Well, the concept for both offline and online is the same: Always use the first N seconds to estimate the tempo. Then introduce the agents (for offline at the beginning of the song, for online after those N seconds). From that point in time there is no more tempo estimation going on and the agents are themselves responsible to adapt to the changing speed of the music. That's why in the code the online tempo estimator is not used at all, only the offline tempo estimator is used once after those N seconds (Btw. thats also done in a similar way in all papers I found). That also means that for online the first N seconds don't have agents and therefore cannot produce beat predictions which probably leads to a worse result.
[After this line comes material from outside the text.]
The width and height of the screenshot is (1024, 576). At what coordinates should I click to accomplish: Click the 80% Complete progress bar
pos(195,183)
For that reason in some papers they just ignore those first N induction seconds when evaluating - but I think that would be unfair to all the other tracking algorithms which are capable of producing predictions from the beginning.
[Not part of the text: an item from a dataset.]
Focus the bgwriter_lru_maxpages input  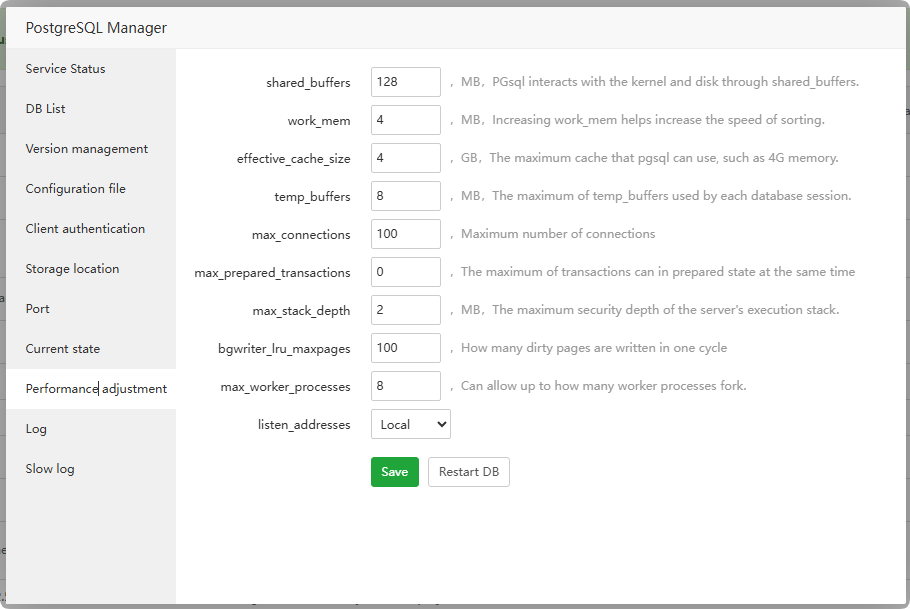pos(405,348)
One other problem we are facing here is that the online networks tend to give worse predictions in (approx.) the first 5 seconds of a song. And that is exactly the section used to estimate the base-tempi for the agents. So I already thought about how agents could get their tempo updated during runtime but it's difficult because each agent has its own tempo already from the beginning (since we are using multiple tempo estimations) and updates it on the fly.
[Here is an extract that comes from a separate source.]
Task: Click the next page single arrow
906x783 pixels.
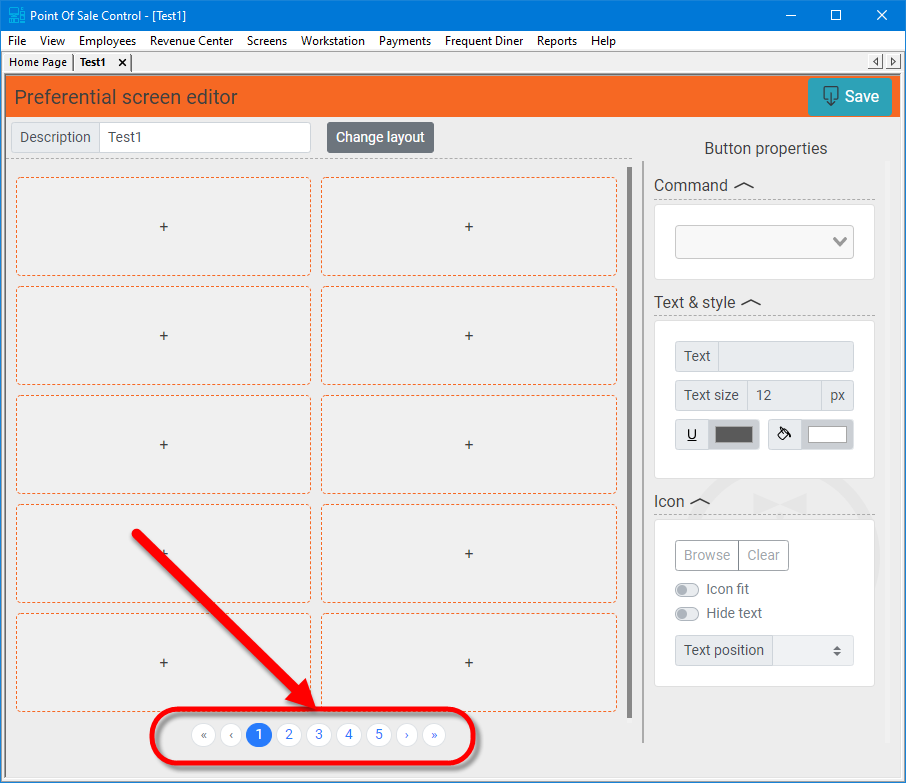Action: coord(406,735)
Also connected to that issue is the handling of abrupt tempo changes. Some solutions I found use a kind of "overseer" module which is only looking for sudden changes and starts another agent induction when necessary. I don't know yet whether we will need something like this since it also introduces additional complexity.

So yeah, right now for offline I get 90% and for online 80% F-Score for the Ballroom set (didn't play around with the parameters yet). If we have some more ideas I will try them out ofc. :)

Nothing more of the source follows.